When did you begin writing professionally?

I began writing in my teens, but not professionally until my early twenties. I had written several short travel pieces on Iceland, Mexico, and other places I'd visited en route from Australia, New Zealand (where I worked as an oceanographic technician for two years) to North America and Europe. But my first professional piece, for which I was paid the grand sum of $8.00, was a short story called "A Children's Tale," published in an Australian anthology, "Under Twenty-Five." The story is about the impact of colonization on the Maoris of New Zealand.

My first novel, Firespill, appeared in 1977, the same year that I received my Doctor of Philosophy degree in political science at the University of British Columbia. My doctoral thesis was on George Orwell, and formed the basis for my biography of him, the second edition of which was issued in October 2003. Firespill, the story of two massive supertankers colliding in heavy fog after which the oil catches fire, traps VIPs and poses an enormous ecological disaster. It first began life as a film treatment when I was a student at U.B.C. My instructor in creative writing, Jake Zilbur, a nice guy and a great teacher, suggested I develop the story as a novel. I did, and submitted it to Doubleday. They asked me to do revisions over a period of about a year, and I was so nave I went ahead and did it without getting a cent for it. Then about a week before Christmas of 1976, they said they'd given the draft to an oil expert who said my scenario couldn't possibly happen because of the built-in redundancies (that is, the back-up systems) and besides, they claimed crude oil wouldn't burn unless raised to a very high flashpoint. I then sent it to McClelland and Stewart in Toronto who ended up publishing it along with Bantam in the U.S. The morning the book was published, I got a call from a Toronto radio station asking me if I'd seen the news. It was 5:00 A.M. in Vancouver and no, I hadn't seen the news.
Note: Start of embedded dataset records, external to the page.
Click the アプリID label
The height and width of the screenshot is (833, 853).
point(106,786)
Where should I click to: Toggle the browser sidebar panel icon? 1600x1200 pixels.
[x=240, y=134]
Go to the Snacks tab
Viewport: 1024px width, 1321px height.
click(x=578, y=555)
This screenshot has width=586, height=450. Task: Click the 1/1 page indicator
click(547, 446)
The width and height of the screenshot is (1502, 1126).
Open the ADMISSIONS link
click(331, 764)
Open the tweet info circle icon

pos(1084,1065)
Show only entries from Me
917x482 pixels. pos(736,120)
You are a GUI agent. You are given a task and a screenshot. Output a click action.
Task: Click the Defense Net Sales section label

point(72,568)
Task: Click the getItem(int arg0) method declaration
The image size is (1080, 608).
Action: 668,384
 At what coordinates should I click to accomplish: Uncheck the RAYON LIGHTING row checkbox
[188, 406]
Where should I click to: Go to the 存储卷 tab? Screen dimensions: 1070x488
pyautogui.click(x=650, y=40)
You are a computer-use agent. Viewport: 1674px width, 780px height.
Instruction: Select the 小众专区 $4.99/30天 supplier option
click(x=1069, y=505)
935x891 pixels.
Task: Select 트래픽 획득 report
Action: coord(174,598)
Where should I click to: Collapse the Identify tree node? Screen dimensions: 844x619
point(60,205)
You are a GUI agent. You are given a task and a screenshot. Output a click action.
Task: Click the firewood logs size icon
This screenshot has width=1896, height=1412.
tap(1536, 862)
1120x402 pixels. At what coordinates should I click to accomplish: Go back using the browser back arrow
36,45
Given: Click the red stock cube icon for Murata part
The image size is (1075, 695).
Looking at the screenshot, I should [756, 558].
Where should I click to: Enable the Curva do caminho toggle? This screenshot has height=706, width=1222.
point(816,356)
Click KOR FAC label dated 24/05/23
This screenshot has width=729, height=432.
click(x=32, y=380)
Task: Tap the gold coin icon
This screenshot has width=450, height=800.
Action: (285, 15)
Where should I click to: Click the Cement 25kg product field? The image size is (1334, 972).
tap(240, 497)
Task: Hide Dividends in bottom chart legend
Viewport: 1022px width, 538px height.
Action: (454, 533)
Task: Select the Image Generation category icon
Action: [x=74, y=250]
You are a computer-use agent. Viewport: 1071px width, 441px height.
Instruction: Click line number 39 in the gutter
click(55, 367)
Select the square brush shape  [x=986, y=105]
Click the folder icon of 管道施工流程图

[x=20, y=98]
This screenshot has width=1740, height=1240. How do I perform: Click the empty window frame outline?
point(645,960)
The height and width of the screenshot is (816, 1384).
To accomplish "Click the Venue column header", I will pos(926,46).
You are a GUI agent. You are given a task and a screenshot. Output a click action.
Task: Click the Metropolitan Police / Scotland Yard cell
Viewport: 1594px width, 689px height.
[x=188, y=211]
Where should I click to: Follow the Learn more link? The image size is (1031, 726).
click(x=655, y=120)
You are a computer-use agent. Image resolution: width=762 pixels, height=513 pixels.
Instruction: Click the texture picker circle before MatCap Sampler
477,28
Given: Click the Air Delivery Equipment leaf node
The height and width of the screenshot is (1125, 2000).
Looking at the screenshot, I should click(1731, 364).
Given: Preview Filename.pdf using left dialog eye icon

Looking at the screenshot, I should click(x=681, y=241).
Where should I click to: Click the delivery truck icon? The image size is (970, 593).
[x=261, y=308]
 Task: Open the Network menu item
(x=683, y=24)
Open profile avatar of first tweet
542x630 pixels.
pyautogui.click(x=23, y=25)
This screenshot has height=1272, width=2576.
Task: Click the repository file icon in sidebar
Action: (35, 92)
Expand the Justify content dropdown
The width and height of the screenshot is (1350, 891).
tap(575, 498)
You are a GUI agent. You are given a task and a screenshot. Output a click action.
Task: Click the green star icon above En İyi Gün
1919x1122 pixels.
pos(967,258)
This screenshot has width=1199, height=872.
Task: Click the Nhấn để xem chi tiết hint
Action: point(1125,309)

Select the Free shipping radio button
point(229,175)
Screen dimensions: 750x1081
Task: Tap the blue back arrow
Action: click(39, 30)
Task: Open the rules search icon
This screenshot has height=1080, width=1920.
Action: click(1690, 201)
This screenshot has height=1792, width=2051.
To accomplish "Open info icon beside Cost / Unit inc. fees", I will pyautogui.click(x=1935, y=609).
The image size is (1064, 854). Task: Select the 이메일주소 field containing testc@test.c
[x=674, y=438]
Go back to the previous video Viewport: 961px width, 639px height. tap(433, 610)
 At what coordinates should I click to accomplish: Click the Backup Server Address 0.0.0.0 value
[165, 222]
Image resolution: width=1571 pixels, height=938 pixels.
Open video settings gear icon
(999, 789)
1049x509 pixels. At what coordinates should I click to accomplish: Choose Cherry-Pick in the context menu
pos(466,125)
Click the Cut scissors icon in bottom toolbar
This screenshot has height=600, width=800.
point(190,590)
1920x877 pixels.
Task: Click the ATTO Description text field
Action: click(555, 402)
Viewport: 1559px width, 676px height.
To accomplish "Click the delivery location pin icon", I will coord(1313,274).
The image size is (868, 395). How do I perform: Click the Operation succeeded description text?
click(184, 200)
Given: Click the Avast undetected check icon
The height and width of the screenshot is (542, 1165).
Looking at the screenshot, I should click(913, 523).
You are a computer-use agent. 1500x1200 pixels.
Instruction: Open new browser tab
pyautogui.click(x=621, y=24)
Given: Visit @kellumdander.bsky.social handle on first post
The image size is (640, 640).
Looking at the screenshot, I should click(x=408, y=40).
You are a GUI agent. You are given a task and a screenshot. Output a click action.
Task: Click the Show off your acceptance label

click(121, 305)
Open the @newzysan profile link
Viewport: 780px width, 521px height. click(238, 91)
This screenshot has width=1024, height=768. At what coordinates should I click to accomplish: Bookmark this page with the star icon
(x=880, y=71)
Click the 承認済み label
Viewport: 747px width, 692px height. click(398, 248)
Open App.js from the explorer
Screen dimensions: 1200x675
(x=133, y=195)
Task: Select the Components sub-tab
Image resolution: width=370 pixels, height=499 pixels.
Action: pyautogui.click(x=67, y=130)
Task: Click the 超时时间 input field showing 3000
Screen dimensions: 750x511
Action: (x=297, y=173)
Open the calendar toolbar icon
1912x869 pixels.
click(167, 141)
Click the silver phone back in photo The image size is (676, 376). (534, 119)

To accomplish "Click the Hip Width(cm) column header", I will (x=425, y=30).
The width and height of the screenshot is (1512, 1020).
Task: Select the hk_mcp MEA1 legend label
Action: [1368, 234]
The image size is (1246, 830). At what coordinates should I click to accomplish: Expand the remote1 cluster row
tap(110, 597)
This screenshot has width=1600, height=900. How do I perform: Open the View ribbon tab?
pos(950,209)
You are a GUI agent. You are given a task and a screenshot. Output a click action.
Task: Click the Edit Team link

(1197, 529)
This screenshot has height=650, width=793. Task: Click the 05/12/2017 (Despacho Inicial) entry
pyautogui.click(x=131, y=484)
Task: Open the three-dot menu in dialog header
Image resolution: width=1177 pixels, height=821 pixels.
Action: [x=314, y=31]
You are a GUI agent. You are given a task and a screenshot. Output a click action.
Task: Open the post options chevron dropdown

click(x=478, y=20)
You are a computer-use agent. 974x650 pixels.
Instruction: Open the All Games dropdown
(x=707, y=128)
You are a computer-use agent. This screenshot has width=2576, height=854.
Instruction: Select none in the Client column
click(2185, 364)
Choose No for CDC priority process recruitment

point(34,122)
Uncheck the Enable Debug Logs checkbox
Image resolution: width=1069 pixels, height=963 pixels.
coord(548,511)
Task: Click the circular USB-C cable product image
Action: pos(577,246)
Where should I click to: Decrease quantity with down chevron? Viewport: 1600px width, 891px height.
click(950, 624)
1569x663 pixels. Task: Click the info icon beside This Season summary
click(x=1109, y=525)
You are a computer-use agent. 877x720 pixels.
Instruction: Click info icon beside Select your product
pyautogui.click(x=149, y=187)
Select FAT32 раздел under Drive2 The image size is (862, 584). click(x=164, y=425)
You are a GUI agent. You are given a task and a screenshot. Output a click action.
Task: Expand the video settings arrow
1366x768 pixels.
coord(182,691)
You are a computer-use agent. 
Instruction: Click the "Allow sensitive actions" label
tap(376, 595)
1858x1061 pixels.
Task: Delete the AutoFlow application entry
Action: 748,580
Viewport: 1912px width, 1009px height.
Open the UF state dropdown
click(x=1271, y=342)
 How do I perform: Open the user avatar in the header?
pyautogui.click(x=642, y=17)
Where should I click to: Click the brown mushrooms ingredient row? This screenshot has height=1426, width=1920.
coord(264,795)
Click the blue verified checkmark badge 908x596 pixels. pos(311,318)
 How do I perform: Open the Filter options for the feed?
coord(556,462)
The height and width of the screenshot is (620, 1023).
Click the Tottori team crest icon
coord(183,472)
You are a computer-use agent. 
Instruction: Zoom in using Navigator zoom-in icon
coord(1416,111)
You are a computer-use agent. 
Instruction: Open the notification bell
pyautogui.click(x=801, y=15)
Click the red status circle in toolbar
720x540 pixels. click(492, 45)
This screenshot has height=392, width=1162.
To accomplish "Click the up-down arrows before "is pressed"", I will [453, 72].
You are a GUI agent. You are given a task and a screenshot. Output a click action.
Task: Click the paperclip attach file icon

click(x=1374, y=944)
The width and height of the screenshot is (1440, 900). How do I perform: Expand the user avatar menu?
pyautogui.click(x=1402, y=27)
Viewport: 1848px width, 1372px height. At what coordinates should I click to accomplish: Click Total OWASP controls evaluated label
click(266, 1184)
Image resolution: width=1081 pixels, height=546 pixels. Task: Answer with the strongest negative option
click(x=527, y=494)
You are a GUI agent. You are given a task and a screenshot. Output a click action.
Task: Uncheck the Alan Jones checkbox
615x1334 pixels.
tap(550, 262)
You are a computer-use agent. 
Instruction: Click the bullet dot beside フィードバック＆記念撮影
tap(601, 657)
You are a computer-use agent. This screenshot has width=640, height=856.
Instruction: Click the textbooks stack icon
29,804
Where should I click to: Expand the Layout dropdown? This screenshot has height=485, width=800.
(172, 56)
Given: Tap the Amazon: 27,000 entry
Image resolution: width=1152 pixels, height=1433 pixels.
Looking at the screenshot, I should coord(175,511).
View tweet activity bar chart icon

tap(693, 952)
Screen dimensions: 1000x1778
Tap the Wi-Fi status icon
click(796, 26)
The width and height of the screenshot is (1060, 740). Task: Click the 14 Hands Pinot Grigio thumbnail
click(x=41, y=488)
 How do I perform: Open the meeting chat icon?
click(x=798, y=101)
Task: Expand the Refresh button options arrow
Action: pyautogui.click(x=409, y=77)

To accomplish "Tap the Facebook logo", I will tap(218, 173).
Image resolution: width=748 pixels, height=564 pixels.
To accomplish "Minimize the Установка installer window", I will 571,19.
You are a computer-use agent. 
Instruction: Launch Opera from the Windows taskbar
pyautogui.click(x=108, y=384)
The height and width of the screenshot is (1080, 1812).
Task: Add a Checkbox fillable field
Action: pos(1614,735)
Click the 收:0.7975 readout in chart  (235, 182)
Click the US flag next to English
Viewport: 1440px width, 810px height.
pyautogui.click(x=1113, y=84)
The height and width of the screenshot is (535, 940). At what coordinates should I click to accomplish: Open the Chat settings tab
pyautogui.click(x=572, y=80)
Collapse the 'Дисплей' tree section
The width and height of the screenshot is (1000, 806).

They told me to turn on my TV (an old black and white because I couldn't afford a colour one) and they'd ring me back in half an hour. With my eyes full of sleep, I turned on the tube, and every station was leading with a newsflash that two supertankers had collided in heavy fog off the coast of South Africa. Two men had been killed and the oil, catching fire, was heading for shore. The book sales reached 500,000 and the book became a bestseller and was translated into six languages. My wife and I could now afford a colour TV! Doubleday sent me a nice note, saying they were rather red-faced about the whole affair. I accepted it in a very mature manner and ran around the kitchen hollering as if I'd just won the lottery.

What is your inspiration for writing?

I always loved hearing and telling stories. One of the people who influenced me most was an uncle who'd been a spy during the Gallipoli Campaign against the Turks in 1915. He told me how he'd gone out one moonless night to try to find the break in a communications wire and fix it. Unfortunately, a Turkish soldier had the same idea and they met head-on in the pitch blackness. A terrible night fight ensued, which I'm reminded of whenever I see the fight in Spielberg's "Saving Private Ryan." My uncle won the fight, and to the end of his days retained a great respect for Turkish soldiers. He reminded of the young Mel Gibson in the movie about Gallipoli that was made by director Peter Weir. Ironically, years later, my son Blair (who was named after Eric Arthur Blair, George Orwell's real name, and is an actor) was directed by Peter Weir in the movie "The Truman Show." Movies have influenced me a lot and I was a movie reviewer for about seven years, reviewing about 500 movies in all. The names of my favourite movies would fill an entire website, but among my top ten are "Casablanca," "The Desert Fox," "A Beautiful Mind," "Casablanca," "A Man for All Seasons," "The Train" (with Burt Lancaster), "Casablanca," "Twelve Angry Men," "Patton," "Three Days of the Condor," "Dr. Strangelove," "Twelve O'Clock High," and "Casablanca." Did I mention "Casablanca?"

Where did you get the ideas for the WW III and Militia novels?

Despite all the progress we've made, wars still ravage the world, and, unfortunately, I think always will. As a political scientist and a reader who enjoys the study of history, I'm fascinated by the causes, strategies and characters that one finds in war settings. We see the best and the worst, and while the WW III and militias are set in the near future, they draw heavily on historical precedents going way back to the time of the ancient Greeks and their battles against the Persian invasions. Leaders such as George Patton, warts and all, intrigue me and I think you'll see this reflected in the protagonist, General Douglas Freeman, who is prominent in all these novels and who, while he has some rough edges, doesn't fall victim to the sloppy intellectual habit of thinking that everything in the world is relative. He sees that while a lot of things are relative, there are certain absolutes that are worth defending and even dying for. More about this in future novels.